— start Selected excerpt —

By Jaykrishna Yadav, Inaruwa, Aug. 23: The paddy planted in the fields of Sunsari have all dried up. It has hardly rained a drop here in the past month and the temperatures are as high as they have ever been in living memory. The locals feel that this may have something to do with the Hindu God of rain Indra and thus, to appease him, women have started performing Jatjatin.
Shiva Narayan, a local of Chhitaha, Gadhi Rural Municipality–3, told The Rising Nepal that women from all over the village gathered in one place and performed the Jatjatin play Sunday night to make it rain.
According to one villager Bhola Devi Yadav, Jatjatin is a kind of play wherein women act out a fight through folk songs. It begins with a group of women putting a crushed frog in a pot full of cow dung and faeces and urine of various animals. They mix it all together and dump this putrid concoction in the yard of a lady deemed unnecessarily quarrelsome by the community.

— end Selected excerpt —
— start Material shown —

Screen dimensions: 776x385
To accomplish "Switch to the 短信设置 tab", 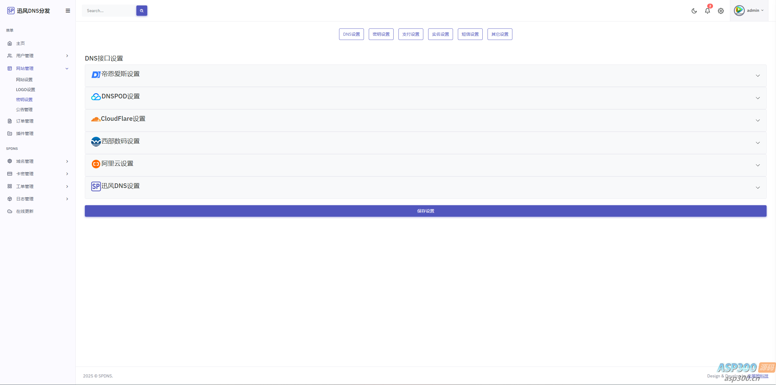I will tap(470, 34).
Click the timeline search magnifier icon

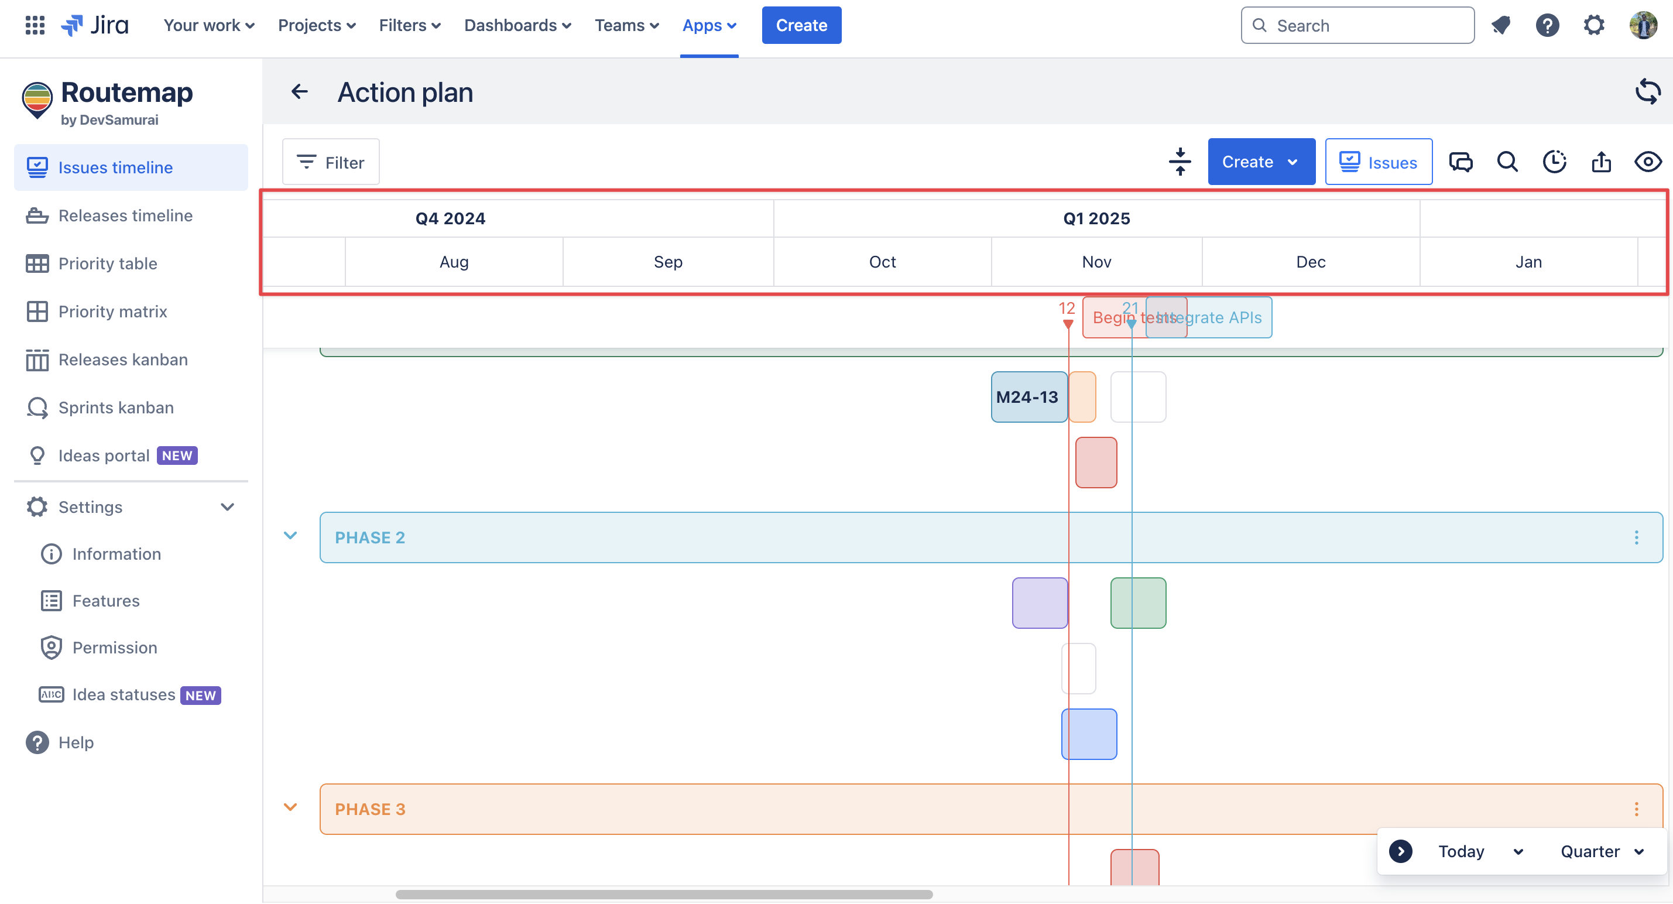point(1507,162)
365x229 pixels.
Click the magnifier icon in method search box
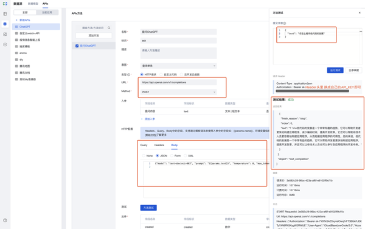(x=109, y=28)
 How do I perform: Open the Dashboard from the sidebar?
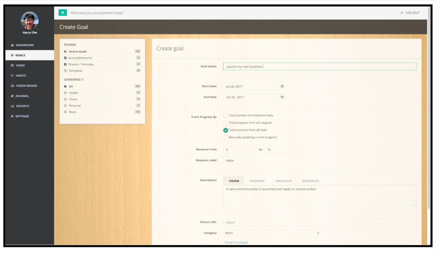tap(25, 45)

— end Material shown —

• _Exercise set_
• a. Decide whether each statement agrees with the report on Jatjatin, answering yes or no and quoting the words of the report that decide it. (i) Sunsari has had heavy rain over the past month. (ii) Women from all over the village performed the Jatjatin play on Sunday night. (iii) In Jatjatin, women act out a fight through folk songs.
• b. According to the report on Jatjatin, what do the women put into the pot of cow dung when the play begins?

• _Answers to the exercises_
• a.
(i) No: "It has hardly rained a drop here in the past month"
(ii) Yes: "women from all over the village gathered in one place and performed the Jatjatin play Sunday night to make it rain"
(iii) Yes: "Jatjatin is a kind of play wherein women act out a fight through folk songs"

• b. A crushed frog.